Saturday, April 20, 2013

Anti dumping duty _ next burning issue in indian solar industry


   “We will pool our scientific, technical and managerial talents, with sufficient financial resources, to develop solar energy as a source of abundant energy to power our economy and to transform the lives of our people. Our Success in this endeavor will change the face of India. It would also enable India to help change the destinies of people around the world.”

          Those are the words of Hon. Prime minister of India Dr. Manmohan Singh at the time of addressing National Action Plan on Climate Change (NAPCC). Clear, determinant and encouraging speech by prime minister turns into the action by announcing Jawaharlal Nehru National Solar Mission (JNNSM). A mission to transform energy dependency on fossil fuel to the renewable source of power mainly solar energy by creating the policy conditions for its diffusion across the country as quickly as possible. Ministry of New and Renewable Energy (MNRE) started planning to establish strong policy framework for this mission. Before announcement of this mission India had installed capacity of mealy 17.8 mw. It means MNRE has to establish entirely new industry. Even though it was a hard task to develop optional power source which is relatively costlier than conventional sources under the variating global economic conditions. MNRE successfully manage it by implicating various plans. And at the end of October 2012 mission crossed milestone of installed capacity of 1000mw. Since announcement of the JNNSM, Indian solar industry has been facing many hurdles related to the global over capacity, financial backups, loose RPO enforcement conditions and recently born TRADE war.
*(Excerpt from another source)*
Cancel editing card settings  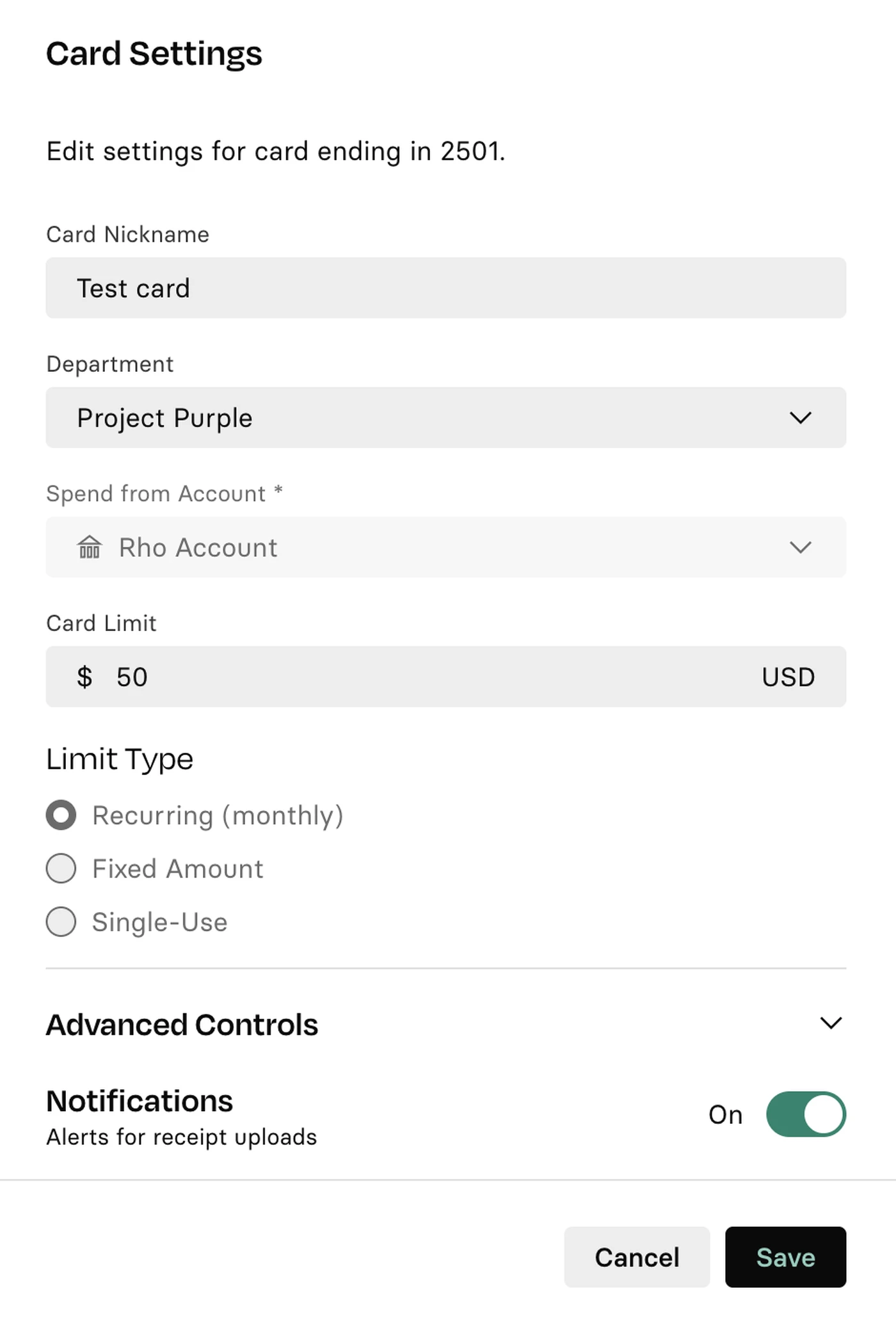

    The Indian Solar (PV) Manufacturers’ Association on behalf of three Indian cell manufacturers, namely, Indosolar, Websol Energy Systems and Jupiter Solar has filed a dumping complaint against cell and module imports from China, the US, Malaysia and Taiwan. This complaint was first reported on January 2012 to the Directorate General of Anti-Dumping and Allied Duties (DGAD) at the Ministry of Commerce. On November 23rd 2012, DGAD announced that it had found sufficient preliminary evidence of dumping in India. And investigation has started from that day. The ‘period of investigation’ has been determined as between January 1st2011 to June 30th2012 (18 months) as part of the investigation, any entity that is directly impacted in any manner by the duties is referred to as an ‘interested party’. Ac-accordingly, an ‘interested party’ can be any of the following: domestic industry on whose complaint the proceedings are initiated, exporters or the foreign producers of the like articles subject to investigation, importers of the same article allegedly dumped into India, government of the exporting countries, trade or business associations of the domestic producers or importers of the dumped product.
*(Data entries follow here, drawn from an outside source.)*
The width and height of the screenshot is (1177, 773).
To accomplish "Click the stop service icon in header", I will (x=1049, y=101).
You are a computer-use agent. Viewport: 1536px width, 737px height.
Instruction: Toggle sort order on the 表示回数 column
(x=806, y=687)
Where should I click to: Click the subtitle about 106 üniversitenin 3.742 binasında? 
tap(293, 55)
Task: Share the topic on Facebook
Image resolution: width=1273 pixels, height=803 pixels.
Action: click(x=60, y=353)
Factors, which are reducing the cost of Chinese product

·         Strong governmental support
At the beginning of 2008 Chinese government sense the future aspects of the solar PV industry worldwide, which was the triggering point for them and accordingly they began their massive capacity formula. Govt had given free land to the pv manufacturers, quick clearance for the projects, large benefits in terms of 1% -2% interest rates on loan, tax benefits on large exports, etc. due to all these reasons Chinese companies were thrive to expand their scale and vertical integration model.

·         Scale and vertical integration
China has some of words largest PV manufacturing companies which cover almost half production market worldwide. Suntech has annual production capacity of 2000 MW, while as the total module production capacity in India is about 1.5 GW and cell capacity is about 500 MW. Chinese manufacturer are surviving in this surplus supply circumstance, is because of their vertical integrating chain of supply, so as per market condition they have a scope to shift their margin along the chain. It is maintaining their flexibility in this harsh condition.
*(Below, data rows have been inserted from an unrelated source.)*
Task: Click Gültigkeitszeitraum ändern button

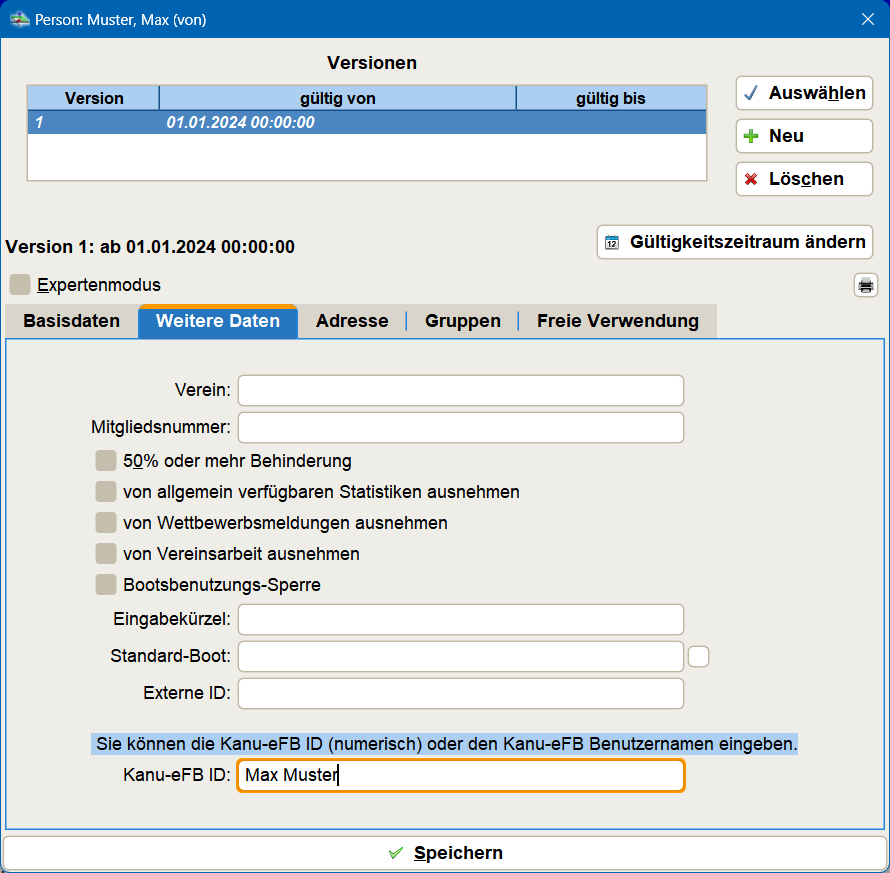Action: point(735,242)
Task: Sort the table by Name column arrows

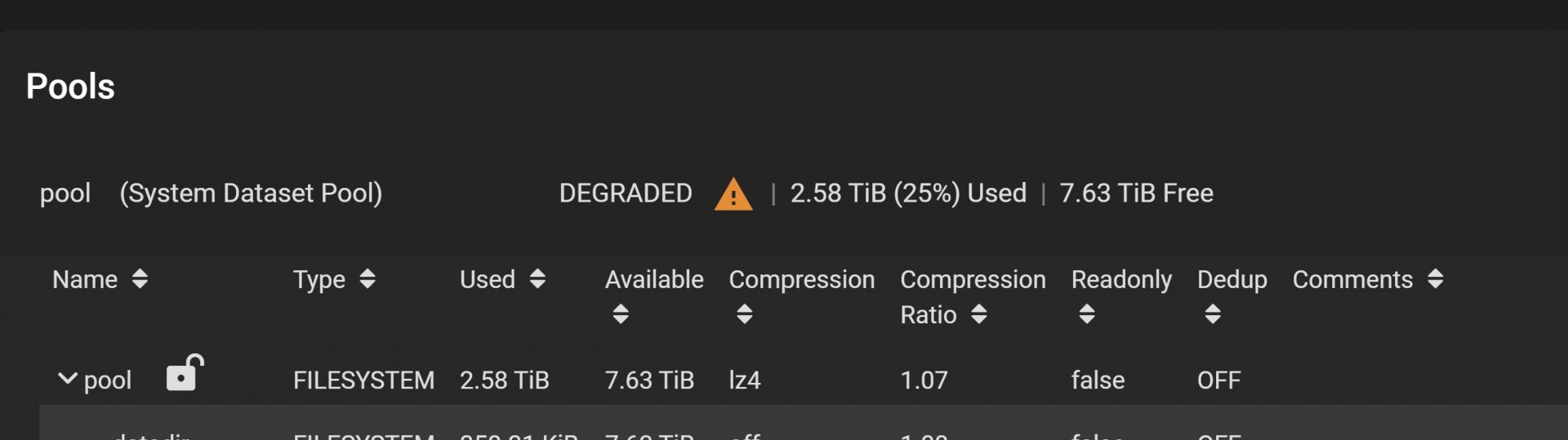Action: (140, 279)
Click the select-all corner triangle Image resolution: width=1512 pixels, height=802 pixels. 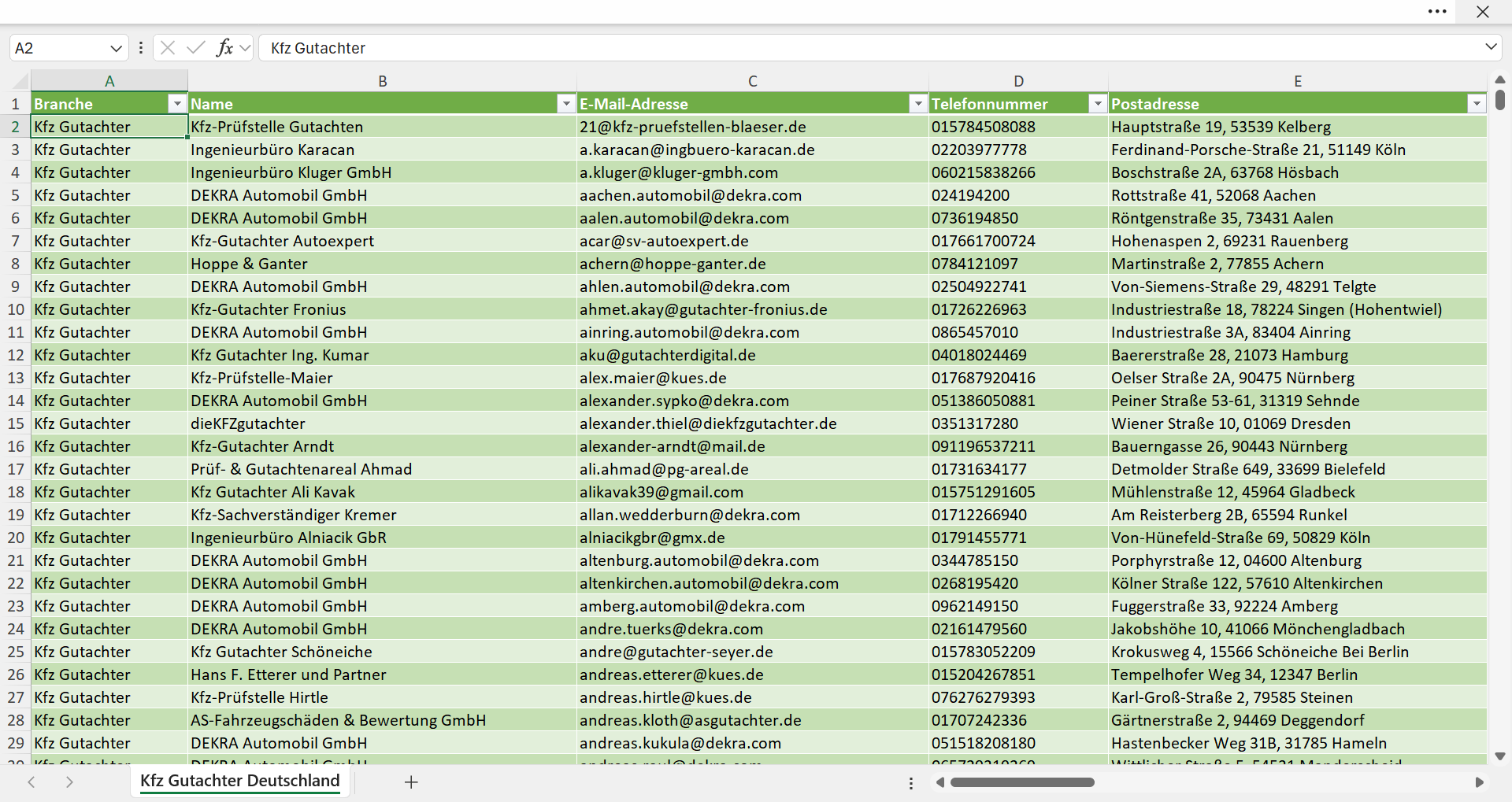[x=20, y=81]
·         excessive export volume
Some experts doubting about their export volume. According to them, Chinese firms are selling PV modules below even the cash cost of production. Chinese manufacturers want to show high export numbers so that state-owned banks do not call in their loans and in the hope that they will eventually be given a debt waiver.
                                                                                                 ,,,,,,,,,, TO BE CONTINUED

Wednesday, April 17, 2013

Brief overview of REC mechanism _part 3


6.    Movement of Solar REC market from season 1

30 May 2012

Solar RECs were traded for the very first time in the Indian history in the May trading session at market clearing prices of Rs.13,000. Total demand of Solar RECs was 1642, whereas the supply was only 249 and only 5 REC were sold out on both exchange platforms. It was amazing start with very high demand in the market.

          "PXIL has made a history by concluding the first successful solar REC trade. The first certificate was traded on the exchange, which helped the participants to meet their obligations. They were traded at Rs 13,000 per certificate," PXIL chief executive Rupa Singh to The Economic Times

On the next month in June season demand increased drastically from 1,642 to 9,619. This was pleasant surprise for both the side though it wouldn’t affect that much on the price.

August

 In august season demand decreased by almost 72 % to the 2331.where as supply side was bit constant in the 550 - 560 range. Overall august was remembered due to increasing concern about the enforcements of the RPOS by state distribution companies.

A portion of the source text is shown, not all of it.